Dataset rows
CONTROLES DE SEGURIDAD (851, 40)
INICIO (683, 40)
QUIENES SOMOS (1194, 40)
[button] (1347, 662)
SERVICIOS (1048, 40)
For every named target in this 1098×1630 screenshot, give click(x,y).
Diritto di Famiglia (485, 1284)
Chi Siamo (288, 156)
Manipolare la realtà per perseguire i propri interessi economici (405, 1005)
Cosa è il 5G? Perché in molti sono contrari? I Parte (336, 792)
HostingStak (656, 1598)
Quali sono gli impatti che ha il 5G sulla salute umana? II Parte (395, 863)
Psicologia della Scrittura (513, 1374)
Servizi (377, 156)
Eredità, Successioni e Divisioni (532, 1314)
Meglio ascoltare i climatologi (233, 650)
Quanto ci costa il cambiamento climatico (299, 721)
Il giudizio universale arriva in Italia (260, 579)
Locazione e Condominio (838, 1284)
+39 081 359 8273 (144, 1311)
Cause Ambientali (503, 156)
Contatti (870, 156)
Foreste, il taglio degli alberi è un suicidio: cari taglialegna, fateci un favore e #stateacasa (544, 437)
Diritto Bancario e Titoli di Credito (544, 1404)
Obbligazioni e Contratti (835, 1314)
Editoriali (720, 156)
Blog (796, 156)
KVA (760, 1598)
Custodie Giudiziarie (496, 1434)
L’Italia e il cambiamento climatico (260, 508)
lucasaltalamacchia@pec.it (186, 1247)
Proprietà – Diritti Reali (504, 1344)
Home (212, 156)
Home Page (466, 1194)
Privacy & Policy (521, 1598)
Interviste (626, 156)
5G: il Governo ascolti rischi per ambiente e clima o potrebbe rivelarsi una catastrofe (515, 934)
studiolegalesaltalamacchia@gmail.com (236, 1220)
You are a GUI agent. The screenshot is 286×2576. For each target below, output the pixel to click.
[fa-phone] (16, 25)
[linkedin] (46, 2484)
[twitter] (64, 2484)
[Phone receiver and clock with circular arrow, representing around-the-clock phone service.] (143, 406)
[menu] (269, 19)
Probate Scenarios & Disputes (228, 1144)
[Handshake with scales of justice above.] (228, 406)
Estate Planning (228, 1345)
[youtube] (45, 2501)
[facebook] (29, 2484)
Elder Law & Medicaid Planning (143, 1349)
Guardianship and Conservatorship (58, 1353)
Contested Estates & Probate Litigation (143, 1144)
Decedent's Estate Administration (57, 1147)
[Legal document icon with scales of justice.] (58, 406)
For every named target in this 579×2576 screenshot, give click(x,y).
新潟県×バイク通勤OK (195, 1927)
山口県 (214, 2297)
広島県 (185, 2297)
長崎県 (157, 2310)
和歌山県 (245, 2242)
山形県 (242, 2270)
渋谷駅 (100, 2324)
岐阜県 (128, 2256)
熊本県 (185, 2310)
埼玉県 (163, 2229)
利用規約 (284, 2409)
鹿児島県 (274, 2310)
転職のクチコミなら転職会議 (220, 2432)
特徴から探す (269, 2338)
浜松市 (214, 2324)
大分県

### Work to be completed
Take everything from the start of the records down to the line containing "Servizi (377, 156)", and swap "Parte" for "Sezione" throughout those lines, leaving all else unchanged.

### Result below
CONTROLES DE SEGURIDAD (851, 40)
INICIO (683, 40)
QUIENES SOMOS (1194, 40)
[button] (1347, 662)
SERVICIOS (1048, 40)
For every named target in this 1098×1630 screenshot, give click(x,y).
Diritto di Famiglia (485, 1284)
Chi Siamo (288, 156)
Manipolare la realtà per perseguire i propri interessi economici (405, 1005)
Cosa è il 5G? Perché in molti sono contrari? I Sezione (336, 792)
HostingStak (656, 1598)
Quali sono gli impatti che ha il 5G sulla salute umana? II Sezione (395, 863)
Psicologia della Scrittura (513, 1374)
Servizi (377, 156)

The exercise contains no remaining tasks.